> **MATERIAL FOR THE TASK**
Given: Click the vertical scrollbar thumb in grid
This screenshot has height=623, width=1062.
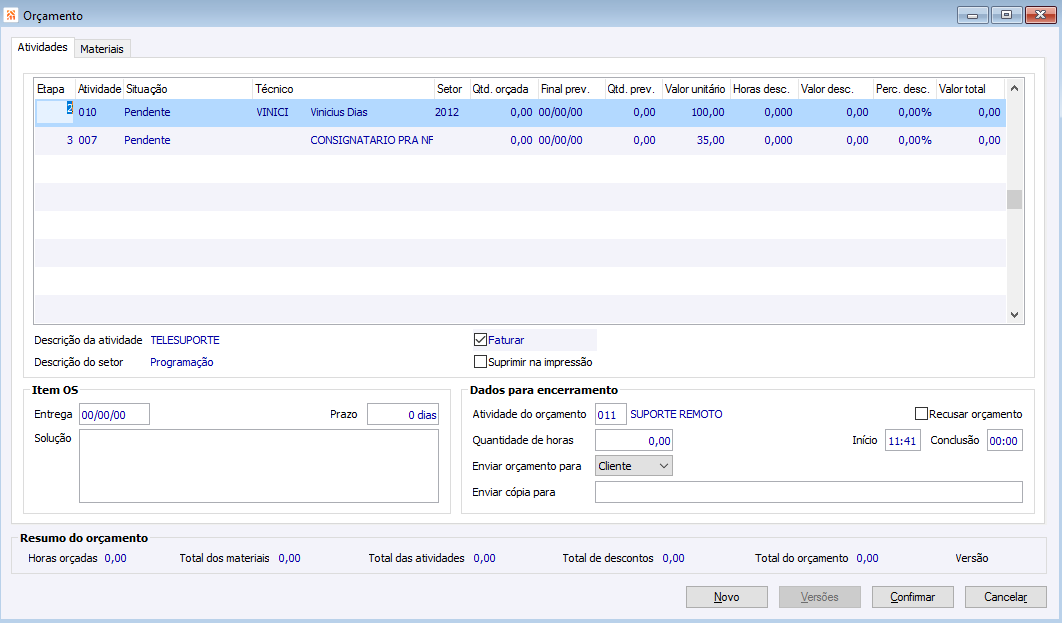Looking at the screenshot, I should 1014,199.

* * *

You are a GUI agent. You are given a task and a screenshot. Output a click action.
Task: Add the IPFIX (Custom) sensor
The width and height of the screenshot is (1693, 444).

> **TRY IT**
Using the data above, repeat exactly the lines that begin at the line with "Task: Add the IPFIX (Custom) sensor" and end at the line with "The width and", both ends included.

> **REPLY TO THE EXERCISE**
Task: Add the IPFIX (Custom) sensor
The width and height of the screenshot is (1693, 444).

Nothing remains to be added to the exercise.